Qualche tempo fa un noto antropologo, di cui non ricordo il nome, parlò di “catastrofe vitale”, uno sconvolgimento totale, repentino, imponderabile, dal quale la saggezza umana sa trarre le risorse per affrontare il momento difficile e aprirsi a un futuro migliore. E’ quello che sta avvenendo. Il virus ha spazzato via con la violenza di un uragano abitudini e routine, che davamo per scontate e immodificabili. Il motto individualistico “Mors tua vita mea”, coniato per raggiungere il successo, si è rivelato falso e micidiale. All’opposto, “Vita tua vita mea” è ciò che ci tiene insieme oggi e ci fa ben sperare. L’impegno, la solidarietà, il sacrificio di tanti uomini e donne, instancabili al capezzale degli ammalati e nella ricerca, ci permettono di guardare lontano e vedere la luce che pone fine alla notte.

Gesù nella sua missione ha affrontato situazioni difficili, impossibili. Non si è mai tirato indietro, nemmeno quando è venuto a mancare Lazzaro, un amico a lui caro, al quale voleva un mondo di bene. Andò a trovare la sua famiglia, disperata, affranta. Si recò alla tomba, invocando dal Padre la vita che vince la morte. In quella supplica ci ha mostrato il volto buono di Dio, che salva, si commuove, non si arrende davanti al male supremo e definitivo. Ha mandato il Figlio, il Verbo fatto carne, per restituire ogni uomo alla vita con il dono della sua stessa vita.

Il dono di Dio è eterno. Ne abbiamo bisogno. L’hanno supplicato col pianto le sorelle di Lazzaro. Lo ha chiesto Papa Francesco camminando con passo incerto per le vie deserte di Roma fino alla chiesa di San Marcello per inginocchiarsi davanti al Crocifisso. Ne ha sentito la necessità il vescovo di Milano Mario Delpini, che è salito in preghiera sul tetto del Duomo: eretto, asciutto, lo sguardo verso la Madonnina. Lo invoca il nostro cuore. Qualcuno ha detto: “Credere in Dio potrebbe essere una bugia, non credere potrebbe essere una bugia ancora più grande”.

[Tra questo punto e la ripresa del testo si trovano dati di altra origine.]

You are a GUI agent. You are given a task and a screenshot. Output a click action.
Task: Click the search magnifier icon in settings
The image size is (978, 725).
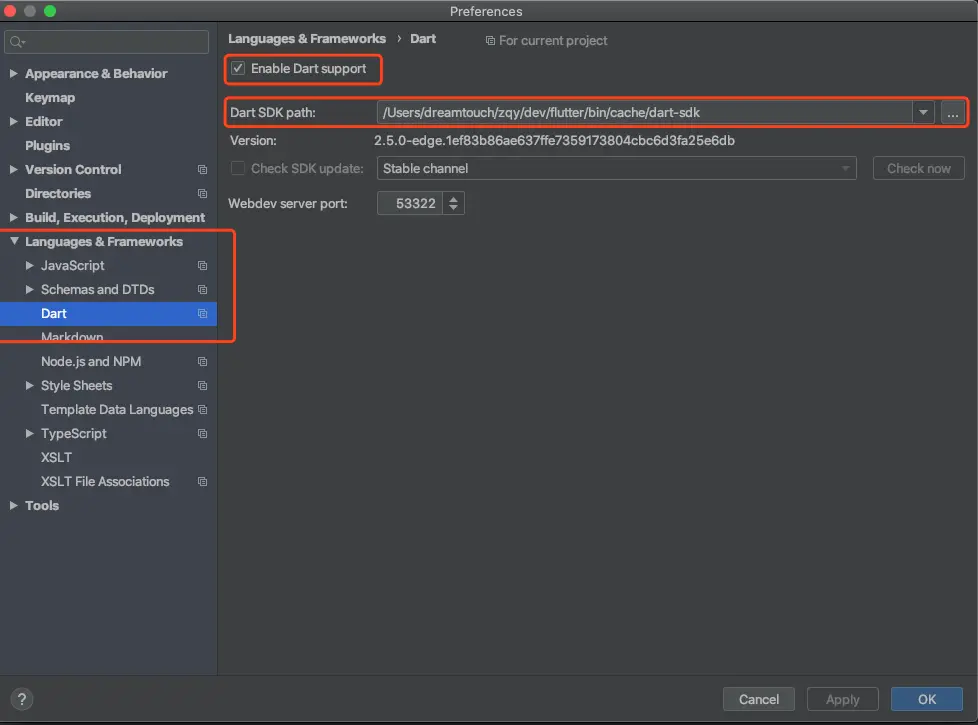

Gesù non delude. Ascolta. Ci viene vicino, oggi come allora, per soccorrerci, elevarci, purificarci. Ci prende par mano, ci invita ad alzarci, a riscuoterci dalle paure e dagli intorpidimenti, ci chiama per nome: “Lazzaro vieni fuori!”. C’è una morte che regala la vita. C’è un amore che fa risorgere. Ci sono piaghe che guariscono. C’è una luce che sfonda le tenebre. C’è un’amicizia fedele per sempre: “Io sono la risurrezione e la vita; chi crede in me, anche se muore vivrà; chiunque vive e crede in me, non morirà in eterno” (Gv 11,25-26).